Ideally, when you walk or run, your foot will roll slightly inward so your weight transfers from the ball of your foot to your big toe as you push off, McNamara says. But some people supinate, or roll their foot outward as they land. This shifts more weight to the outside edge of the foot, causing a push-off from the small outer toes instead of the big toe, he says. It also causes the ankle to tilt.


This can create some issues. For starters, rolling more of your weight onto the outside of your feet can add stress the area. It can also increase your risk of ankle sprains, says Jordan Duncan, DC, a marathon runner and owner of the Silverdale Sport and Spine sports medicine clinic.


What's more, people who supinate tend to have high foot arches. "High-arched feet tend to be rigid and poor shock absorbers. This can increase the risk of stress fractures in the lower extremity," Dr. Duncan says.

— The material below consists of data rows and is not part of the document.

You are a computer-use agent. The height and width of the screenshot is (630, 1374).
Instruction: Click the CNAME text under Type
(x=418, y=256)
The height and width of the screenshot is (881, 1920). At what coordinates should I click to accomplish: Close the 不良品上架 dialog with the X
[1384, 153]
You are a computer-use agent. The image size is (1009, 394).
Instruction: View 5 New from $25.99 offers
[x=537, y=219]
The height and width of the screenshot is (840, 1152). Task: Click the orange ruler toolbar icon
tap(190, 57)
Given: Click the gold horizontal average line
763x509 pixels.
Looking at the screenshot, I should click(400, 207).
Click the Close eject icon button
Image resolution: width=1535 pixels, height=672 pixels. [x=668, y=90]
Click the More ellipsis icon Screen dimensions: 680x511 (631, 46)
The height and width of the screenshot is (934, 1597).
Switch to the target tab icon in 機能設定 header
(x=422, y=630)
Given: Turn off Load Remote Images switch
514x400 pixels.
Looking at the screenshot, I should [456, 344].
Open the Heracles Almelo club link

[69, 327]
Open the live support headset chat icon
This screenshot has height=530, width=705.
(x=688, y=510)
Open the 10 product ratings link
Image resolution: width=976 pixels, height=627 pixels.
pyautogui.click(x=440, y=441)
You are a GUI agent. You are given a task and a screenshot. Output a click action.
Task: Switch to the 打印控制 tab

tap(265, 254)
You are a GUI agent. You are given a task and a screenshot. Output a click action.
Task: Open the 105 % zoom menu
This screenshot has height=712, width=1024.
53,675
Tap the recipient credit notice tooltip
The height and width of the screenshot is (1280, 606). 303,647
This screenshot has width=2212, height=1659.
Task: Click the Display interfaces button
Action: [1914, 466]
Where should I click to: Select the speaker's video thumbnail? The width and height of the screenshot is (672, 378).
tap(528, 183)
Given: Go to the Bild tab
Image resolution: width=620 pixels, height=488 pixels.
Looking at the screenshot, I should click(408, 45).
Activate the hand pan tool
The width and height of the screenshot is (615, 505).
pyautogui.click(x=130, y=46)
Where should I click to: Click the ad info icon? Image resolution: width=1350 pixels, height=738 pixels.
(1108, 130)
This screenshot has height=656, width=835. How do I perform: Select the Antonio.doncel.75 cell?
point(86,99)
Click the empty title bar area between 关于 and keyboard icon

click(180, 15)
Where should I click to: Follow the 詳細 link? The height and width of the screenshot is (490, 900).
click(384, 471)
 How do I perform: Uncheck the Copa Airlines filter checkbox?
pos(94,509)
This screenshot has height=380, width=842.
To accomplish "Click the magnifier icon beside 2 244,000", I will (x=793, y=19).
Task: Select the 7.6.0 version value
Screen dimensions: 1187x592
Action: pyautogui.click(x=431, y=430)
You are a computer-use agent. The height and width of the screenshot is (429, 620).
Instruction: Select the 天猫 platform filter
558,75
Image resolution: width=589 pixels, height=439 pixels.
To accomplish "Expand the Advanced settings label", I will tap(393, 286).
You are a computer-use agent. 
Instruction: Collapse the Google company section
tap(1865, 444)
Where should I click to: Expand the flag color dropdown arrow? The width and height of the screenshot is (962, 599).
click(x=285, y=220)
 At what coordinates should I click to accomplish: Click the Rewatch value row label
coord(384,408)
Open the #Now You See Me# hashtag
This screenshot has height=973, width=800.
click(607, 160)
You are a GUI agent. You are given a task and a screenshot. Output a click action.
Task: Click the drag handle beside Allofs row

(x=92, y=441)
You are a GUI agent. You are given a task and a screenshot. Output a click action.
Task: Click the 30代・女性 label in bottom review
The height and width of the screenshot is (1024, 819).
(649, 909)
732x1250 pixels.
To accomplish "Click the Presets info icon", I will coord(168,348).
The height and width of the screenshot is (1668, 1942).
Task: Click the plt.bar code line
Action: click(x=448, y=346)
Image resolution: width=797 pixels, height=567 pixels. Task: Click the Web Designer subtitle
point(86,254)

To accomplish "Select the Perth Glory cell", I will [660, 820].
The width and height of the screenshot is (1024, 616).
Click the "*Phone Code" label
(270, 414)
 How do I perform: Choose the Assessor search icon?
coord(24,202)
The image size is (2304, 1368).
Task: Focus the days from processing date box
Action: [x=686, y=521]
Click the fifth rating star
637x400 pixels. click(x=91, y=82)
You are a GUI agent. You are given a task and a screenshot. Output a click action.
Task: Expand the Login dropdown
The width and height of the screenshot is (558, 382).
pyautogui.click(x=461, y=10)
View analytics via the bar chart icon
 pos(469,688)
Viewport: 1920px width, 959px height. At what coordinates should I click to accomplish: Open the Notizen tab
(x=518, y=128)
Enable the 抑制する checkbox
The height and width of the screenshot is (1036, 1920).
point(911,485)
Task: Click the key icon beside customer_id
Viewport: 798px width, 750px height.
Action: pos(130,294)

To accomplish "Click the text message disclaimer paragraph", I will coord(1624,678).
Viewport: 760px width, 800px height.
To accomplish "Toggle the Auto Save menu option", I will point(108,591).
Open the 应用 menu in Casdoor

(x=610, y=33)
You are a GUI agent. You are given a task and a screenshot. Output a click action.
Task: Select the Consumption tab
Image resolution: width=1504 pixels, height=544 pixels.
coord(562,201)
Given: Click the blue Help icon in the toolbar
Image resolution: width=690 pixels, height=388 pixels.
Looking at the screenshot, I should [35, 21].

How to Tell If You Supinate

The easiest way to check your pronation type is to find a well-loved pair of walking or running shoes. If you don't have a pair yet, any shoes will do. Look at the bottoms of the soles to see where they've worn down the most, recommends McNamara.

  • Supination/underpronation:‌ Wear-and-tear will be visible on the outside edge of the little toe and the outside of the heel.
  • Neutral:‌ There will be signs of wear evenly across the area level with the ball of the foot and toward the outside of the heel.
  • Overpronation:‌ The inner portion directly under the ball of the foot and toward the inside of the heel will be worn down.

4 Factors to Consider When Shopping for the Best Shoes for Supination

1. Neutral Support

Look for a shoe with neutral support, which should be supportive without overcorrecting the way you move. Avoid stability or motion control shoes, as these will accentuate the outward movement of the foot and increase your chances of injury.

2. Insole Type

The inner sole of the shoe should be flexible enough to flex with your foot, but not so soft that it accentuates any pressure points, Dr. Enad says.

3. Heel Stability

Check that your walking or running shoes include heel stabilizing features, like a heel counter or molded heel section. As Dr. Solomon notes, it's important for supinators to keep their heels centered in their shoes so they can't roll outward.

4. Cushioning

The right cushion type is different for everyone. While thick cushioning can interfere with your foot's natural ability to sense and absorb force with every step, extra cushion can sometimes feel like the most comfortable option.

If you're not sure what you prefer, try on a couple types and see how they work for your form and foot feel.